Он потянулся и встал из-за шахматной доски.

Элоиза играла с косой, накручивая ее на указательный палец.

– Я не понимаю, – сказала она голосом поставленной в тупик девушки.

– Шатору находится в руках французского короля. Генрих обещал мне нечто, за что мне придется бороться всеми силами. Не на жизнь, а на смерть! Он бывает щедрым, только если вынужден проявлять щедрость.

– А вы можете это сделать?

– Это еще нужно посмотреть. Нужно выяснить, насколько сильно король Франции хочет удержать эту крепость и насколько сильно недоверие между принцем Ричардом и его отцом. – Вильгельм запустил руки в волосы и вздохнул. – Боже упаси от таких сыновей, каких вырастил Генрих.

Элоиза смотрела на него с любопытством. Он всегда был сдержанным в разговорах о господах королевской крови, которые где-то далеко играли в свои дудки и ожидали от менее важных смертных, чтобы они под них плясали. Обычно Вильгельм просто улыбался.

Они вам не нравятся?

– Я не могу так сказать, – ответил Вильгельм. – Но я рад, что это не мои сыновья. В борьбе за власть они готовы разорвать на части и отца, и друг друга. Если Ричарду придется переступить через труп отца, чтобы забрать то, что он считает принадлежащим ему по праву, он сделает это. Иоанн выберет направление, которое даст лично ему наибольшие преимущества. Мой молодой господин был точно таким же. Он хотел власти, а потом его желания и недовольство привели к печальному концу. Пусть Господь упокоит его душу.

Вильгельм перекрестился.

– Но тем не менее вы до сих пор желаете получить Шатору?

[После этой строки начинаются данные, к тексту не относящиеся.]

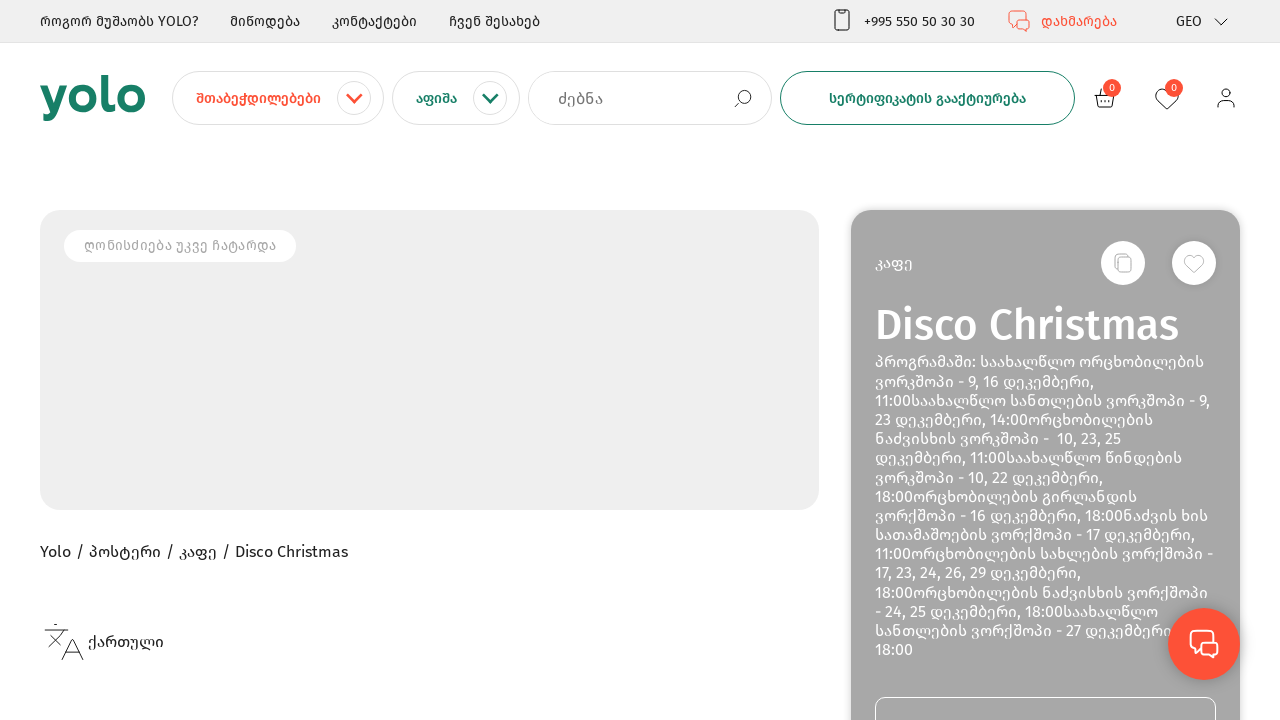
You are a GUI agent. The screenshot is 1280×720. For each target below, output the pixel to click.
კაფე (894, 262)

– Я не уверен в этом, – задумчиво произнес Вильгельм. – Но я надеюсь, что король готов вести переговоры.

Элоиза внимательно посмотрела на него.

– Тогда что вы хотите?

– Пока отправиться в свою постель, – ответил он таким тоном, что Элоиза поняла: она зашла со своими вопросами слишком далеко.

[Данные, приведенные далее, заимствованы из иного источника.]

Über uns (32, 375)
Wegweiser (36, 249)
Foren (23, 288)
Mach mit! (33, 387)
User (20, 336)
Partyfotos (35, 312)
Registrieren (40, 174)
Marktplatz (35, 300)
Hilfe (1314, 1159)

– А как же наша игра? – она показала на шахматную дочку.

– Я сдаюсь, – ответил Вильгельм. – Не стыдно сдаться красоте.

Элоиза печально улыбнулась. Вильгельм снова плотно закрылся щитом придворного, и сегодня вечером за него больше не проникнуть. Возможно, ей никогда это не удастся. Мгновение она колебалась, потом подбежала к нему, обняла за талию, прижалась головой к груди и очень крепко обняла.

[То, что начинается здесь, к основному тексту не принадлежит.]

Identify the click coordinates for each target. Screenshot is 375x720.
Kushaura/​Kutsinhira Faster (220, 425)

– Не забывайте меня, – попросила она.

– Как будто я когда-нибудь смогу это сделать, – ответил он насмешливо, но тоже крепко обнял ее.

Глава 28

Шатийон, французская граница,
октябрь 1188 года

Вильгельм и Болдвин де Бетюн разместились в доме торговца вином в Шатийоне. Вернувшись с переговоров, Вильгельм передал коней оруженосцам и рухнул на скамью в большой комнате. Он чувствовал себя измотанным до предела. В такие минуты тихая жизнь на севере Англии начинала казаться очень привлекательной. Полное надежд лето сменилось трудной осенью. Начиная с июля Генрих и Филипп французский время от времени встречались и вели переговоры и каждый раз приходили к одному и тому же. Никаких договоров, все чаще стычки, затем перемирие и снова встреча, еще более бесполезная, чем предыдущая. Вначале преимущество было у Генриха, но положение стало портиться быстрее, чем трехдневное молоко жарким утром.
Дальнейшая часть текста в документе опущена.